Single by Clinton Kane

from the album Maybe Someday It'll All Be OK
- Released: 19 February 2021
- Recorded: 2020
- Length: 3:16
- Label: Columbia; Sony Music;
- Songwriter(s): Clinton Kane; Steve Rusch;
- Producer(s): Steve Rusch

Clinton Kane singles chronology
| "Change Ur Mind" (2021) | "Chicken Tendies" (2021) | "I Guess I'm in Love" (2021) |

Music video
- "Chicken Tendies" on YouTube

= Chicken Tendies =

2021 single by Clinton Kane

"Chicken Tendies" (stylised in all capitals) is a song by singer Clinton Kane, released on 19 February 2021 as the lead single from his second EP, Maybe Someday It'll All Be OK.

Via a TikTok video, Kane said the song opens up the wounds of his strained relationship with his religious mother, and "about accepting things and relationships I can't change."

==Background and release==
On 20 October 2020, Kane first teased the song as a "lil idea" via his TikTok. Two weeks later followed it with another preview of the chorus in a stripped down format.

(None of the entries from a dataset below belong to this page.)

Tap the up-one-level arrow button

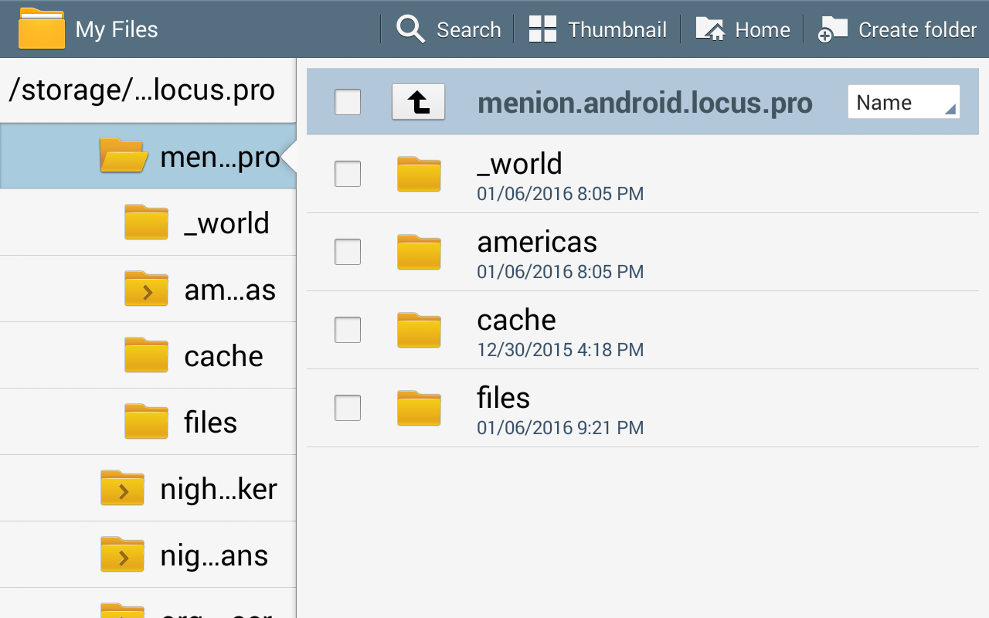(x=418, y=102)
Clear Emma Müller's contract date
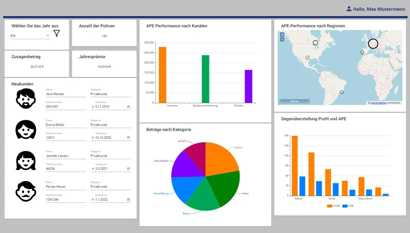This screenshot has width=410, height=233. [x=93, y=138]
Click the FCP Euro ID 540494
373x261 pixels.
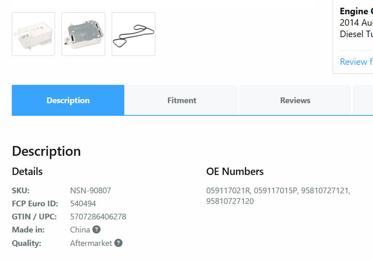point(83,203)
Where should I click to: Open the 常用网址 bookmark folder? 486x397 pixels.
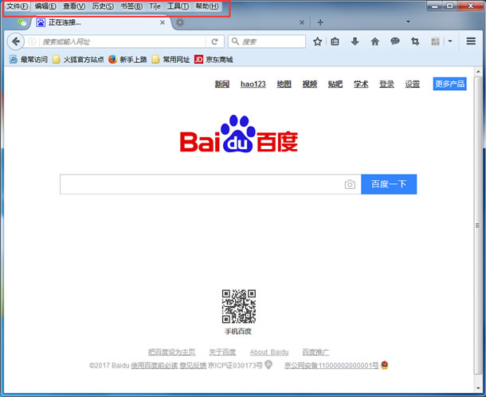(x=170, y=59)
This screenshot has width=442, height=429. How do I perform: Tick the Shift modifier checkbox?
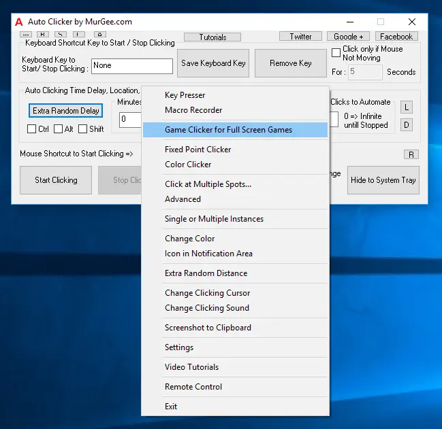pos(82,129)
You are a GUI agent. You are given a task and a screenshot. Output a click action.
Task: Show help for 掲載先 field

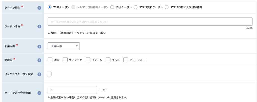pos(39,60)
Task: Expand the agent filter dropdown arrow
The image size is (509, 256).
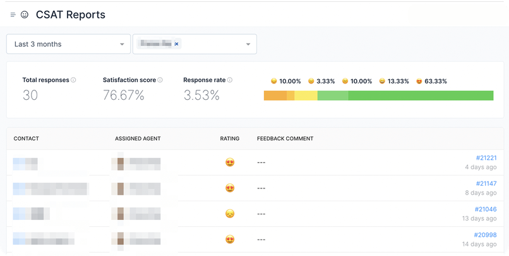Action: pos(248,44)
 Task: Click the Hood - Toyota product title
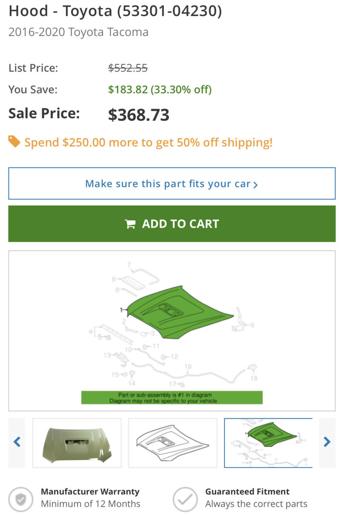(115, 11)
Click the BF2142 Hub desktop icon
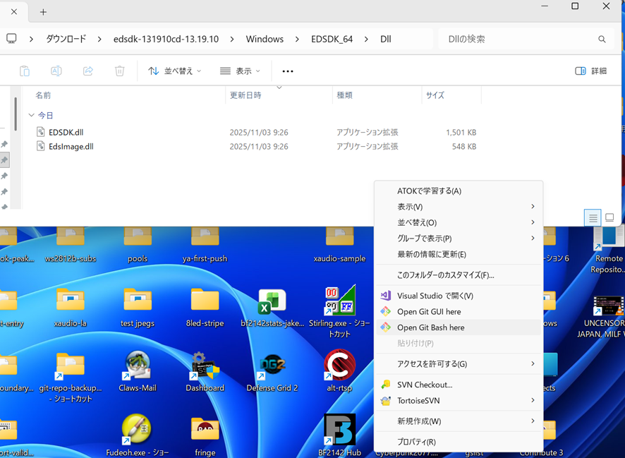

On 10 December 2020, Kane shared a snippet of the song with the caption "haven't leaked a song in forever so here we are". The song was officially released on 19 February 2021.

==Charts==

Chart performance for "Chicken Tendies"
| Chart (2021) | Peak position |
|---|---|
| Australian Artist (ARIA) | 16 |
| Canada (Canadian Hot 100) | 57 |
| Global 200 (Billboard) | 156 |
| New Zealand Hot Singles (RMNZ) | 4 |
| UK Singles (OCC) | 83 |
| US Billboard Hot 100 | 88 |

==Certifications==

Certifications for "Chicken Tendies"
| Region | Certification | Certified units/sales |
| New Zealand (RMNZ) | Gold | 15,000^{‡} |
| United States (RIAA) | Gold | 500,000^{‡} |
^{‡} Sales+streaming figures based on certification alone.